Jane a besoin d'être divertie... Danny s'exécute et s'en va jouer le rôle de sa vie, cette fois-ci dans une brasserie parisienne. Temple, c'est -toujours- là-bas que tout se passe. Les rues n'y sont jamais calmes, ce qui est antinomique au final. Dehors il pleut, d'habitude Danny aime ça, mais aujourd'hui le vent a tourné, quelque chose a changé. Les mécanismes habituels se mettent en place. La scène est parfaitement jouée, on y croirait presque. Du beau boulot encore une fois. Aujourd'hui, le jeu est écourté, l'actrice n'y arrive plus et son interlocutrice l'a bien compris. Les efforts s'enchainent, des faux sourires se dessinent mais rien n'y fait : les réponses sont brèves et l'envie inexistante. Elles se séparent... L'air parisien est lourd. Les talons de ses bottes claquent chaque pavé de la ville, c'est d'ailleurs le seul retentissement qu'elle provoque en déambulant, mais ça ne la dérange pas elle est trop occupée à penser à A. C'est cyclique, elle en revient toujours aux mêmes interrogations, aux même soubresauts... « Merde, pourquoi ? ». L'amour, l'argent, la gloire, Danny s'en fout. La clope, son vin et le genre humain c'est sa came... et son malheur.

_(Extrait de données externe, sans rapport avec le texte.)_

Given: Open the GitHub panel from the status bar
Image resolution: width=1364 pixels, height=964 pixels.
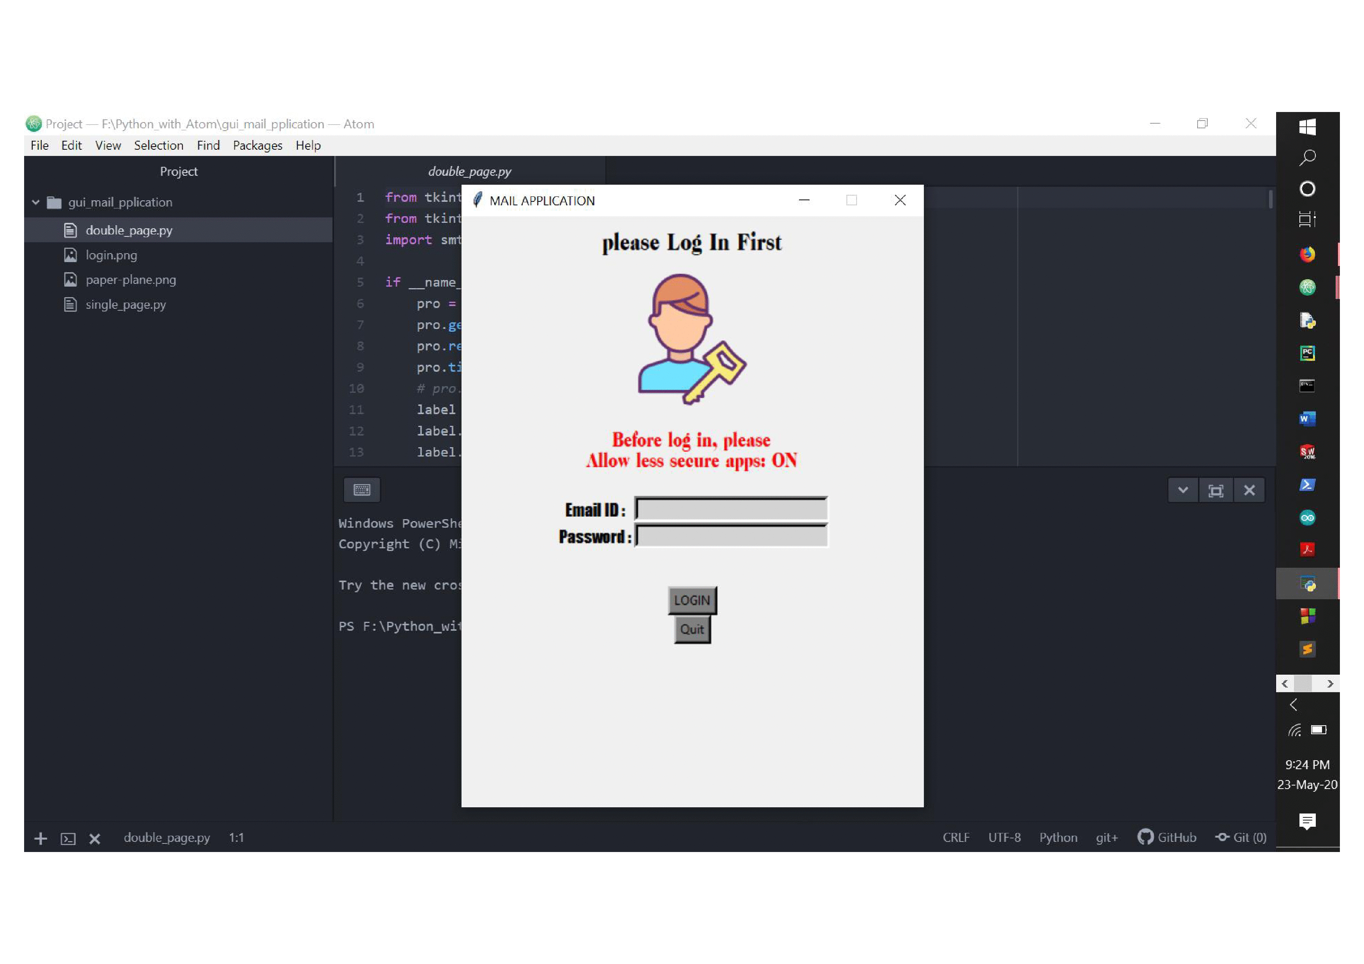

Danny a toujours aimé lire. Vous y verrez ici une noblesse intellectuelle, une faiblesse pour la littérature ou un amour pour les lettres, mais il n'en n'est rien. Danny reste dans son insatiable égoïsme, elle ne lit que pour oublier, pour s'oublier. Ce soir, elle Recommence Wuthering Heights. Elle déteste, autant qu'elle adore cette œuvre. L'idée de la passion la prend aux tripes, mais finir ensemble dans la tombe ? Putain non ! « Laissez-moi souffler » : la première chose qui lui vint à l'esprit. Les contes de fées, elle n'y a jamais vraiment cru. Ça lui filait d'ailleurs plus la nausée qu'autre chose. Danny rêve plus de fougue, de passion destructrice et de violence amoureuse. Pour ça, elle provoque ! Du regard, de la parole... on s'en fout, tant que ça marche. Aïdan, elle l'avait provoqué ce premier soir, dans ce bar, ce même soir où ils se sont rencontrés.
Après 10 minutes de présentations frileuses au sein d'un groupe d'amis, de balivernes polies que chacun s'était appliqué à se renvoyer, Aïdan avait bien perçu l'animosité de Danny. Cette manière de boire sa pinte, de pincer les lèvres, de regarder la foule avec son œil perçant. A. a toujours aimé les défis et il savait les reconnaître à des kilomètres. Il en avait un planté devant lui :
A. : « Ne fais pas attention à moi, je ne suis que le vent ! »
D. : « Alors fais en sorte de souffler moins fort, veux-tu ! »
A. : « Et toi qu'est-ce qui t'énerves dans la vie ? »
D. : « Les questions stupides ! »
A. : « Toi, je t'aime bien ! »
D. : « Ça c'est parce que tu ne me connais pas. »
Aïdan sourit. Danny le remarque cette fois-ci. La suite des événements … nous en dira long sur les deux, mais pour ça, il nous faudrait bien plus qu'une nuit, bien plus d'une page pour vous l'expliquer.